Perhaps because what youa re stating is opinion (at least in aprt) about where profit should go.

We blame banks because it is the banks that took the risks that ruined our economy. People don’t walk into a bank and demand a mortgage, they apply for one.

Please give a pointer to whoever claimed that there should be a law requiring profit participation or options. I haven’t noticed anyone proposing this.
What I have noticed is an OP with a simplistic definition of risk who seems to think that only those who invest money deserve any upside returns. In reality those critical to the enterprise typically get upside returns even if they don’t invest any money. Further, in some places this is standard and doesn’t have to be negotiated. The dishwasher isn’t critical, and is unlikely to be included in any kind of bonus plan. The chef is, and a good chef is going to demand it or expect it as a matter of course. Any owner too enamored of the contribution of his capital and who thinks it is evil for others to ask for profit participation is likely to only be able to hire losers.
Is that capitalistic enough for you?

The problem was the development of the private label securitization market. Until that happened, we didn’t have all these alt A and subprime mortgages. Fannie and Freddie didn’t issue CDOs and credit default swaps. They were largely a wholesaler and insurer of conforming mortgages. That was their business. If we never had private label securitization and the non-bank mortgage lenders like coutnrywide, we would never have had a meltdown.

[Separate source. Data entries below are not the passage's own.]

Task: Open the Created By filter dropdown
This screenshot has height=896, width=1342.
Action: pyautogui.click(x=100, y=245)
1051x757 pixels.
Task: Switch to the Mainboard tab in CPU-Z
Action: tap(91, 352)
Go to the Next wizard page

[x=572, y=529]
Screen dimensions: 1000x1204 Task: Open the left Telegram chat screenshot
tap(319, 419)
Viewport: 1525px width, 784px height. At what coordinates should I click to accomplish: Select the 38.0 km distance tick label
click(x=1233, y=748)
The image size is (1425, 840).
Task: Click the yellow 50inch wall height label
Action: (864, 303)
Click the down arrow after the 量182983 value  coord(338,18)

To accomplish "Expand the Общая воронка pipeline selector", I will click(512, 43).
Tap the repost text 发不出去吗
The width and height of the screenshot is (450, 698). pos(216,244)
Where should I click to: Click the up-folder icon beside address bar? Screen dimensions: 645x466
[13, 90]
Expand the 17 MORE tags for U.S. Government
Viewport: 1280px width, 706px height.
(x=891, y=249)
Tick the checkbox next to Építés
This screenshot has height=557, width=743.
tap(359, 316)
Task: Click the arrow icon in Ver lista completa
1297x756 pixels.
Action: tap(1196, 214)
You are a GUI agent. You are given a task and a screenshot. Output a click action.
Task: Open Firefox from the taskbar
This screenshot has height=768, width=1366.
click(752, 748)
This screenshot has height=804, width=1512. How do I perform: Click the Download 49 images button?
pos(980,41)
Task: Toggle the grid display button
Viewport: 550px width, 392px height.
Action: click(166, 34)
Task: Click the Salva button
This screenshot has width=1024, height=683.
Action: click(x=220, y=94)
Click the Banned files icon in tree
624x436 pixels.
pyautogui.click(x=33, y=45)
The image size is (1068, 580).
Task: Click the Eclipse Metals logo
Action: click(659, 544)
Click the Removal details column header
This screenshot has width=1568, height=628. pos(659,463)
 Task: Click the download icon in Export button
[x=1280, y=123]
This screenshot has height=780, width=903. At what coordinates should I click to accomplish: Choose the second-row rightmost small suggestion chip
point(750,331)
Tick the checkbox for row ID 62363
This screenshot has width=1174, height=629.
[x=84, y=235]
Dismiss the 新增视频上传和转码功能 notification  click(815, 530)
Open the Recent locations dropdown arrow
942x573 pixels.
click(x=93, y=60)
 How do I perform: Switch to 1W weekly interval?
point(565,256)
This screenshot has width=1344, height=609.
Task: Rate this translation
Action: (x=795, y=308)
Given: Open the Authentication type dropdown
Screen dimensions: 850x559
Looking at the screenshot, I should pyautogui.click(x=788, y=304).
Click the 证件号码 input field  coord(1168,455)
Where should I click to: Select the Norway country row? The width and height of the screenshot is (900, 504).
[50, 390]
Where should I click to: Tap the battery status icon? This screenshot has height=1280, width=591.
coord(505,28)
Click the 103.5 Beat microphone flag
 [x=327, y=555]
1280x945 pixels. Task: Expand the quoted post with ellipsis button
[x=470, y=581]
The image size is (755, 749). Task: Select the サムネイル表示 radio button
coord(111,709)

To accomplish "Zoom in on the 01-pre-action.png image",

The answer is that that’s the wrong question. Your question is from a top-down perspective, asking why “we” (whoever that is really) “allow” (whatever that means really) profits to go to owners of capital. But that’s neither here nor there. The product of the system that every participant freely chose to create is that the owner makes money if the business is successful and loses money if it’s not. All participants freely chose this.

You (a non-participant) aren’t happy with the arrangement, so you come up with grand theories and use words such as “social justice” and “equality” to try to force the people who freely chose to create the system to make a different system that is more to your liking.

Why do you think it’s OK to tromp all over the agreements made by participants in the system? What if I called you up one day and said “no no no, you shouldn’t be a tax lawyer in a big city, you really should be a farmer. That would better promote justice and equality and other goodness for all mankind. You are doing it wrong.” You’d probably tell me to kindly fucko off.

But, of course, you see a dishwasher as something less than human. They of course shouldn’t be allowed to make their own choices, whereas you should be. This is the greatest element of hypocrisy in thinking like yours–you think your beliefs would elevate the dishwasher but they actually denigrate him.

You are being way too kind to the banks. They actively solicited business from people who did not need additional mortgages, actively solicited refis, and often flipped people who could qualify for fixed rate safe mortgages into risky adjustable ones, and had compensation and bonus packages in place to encourage this.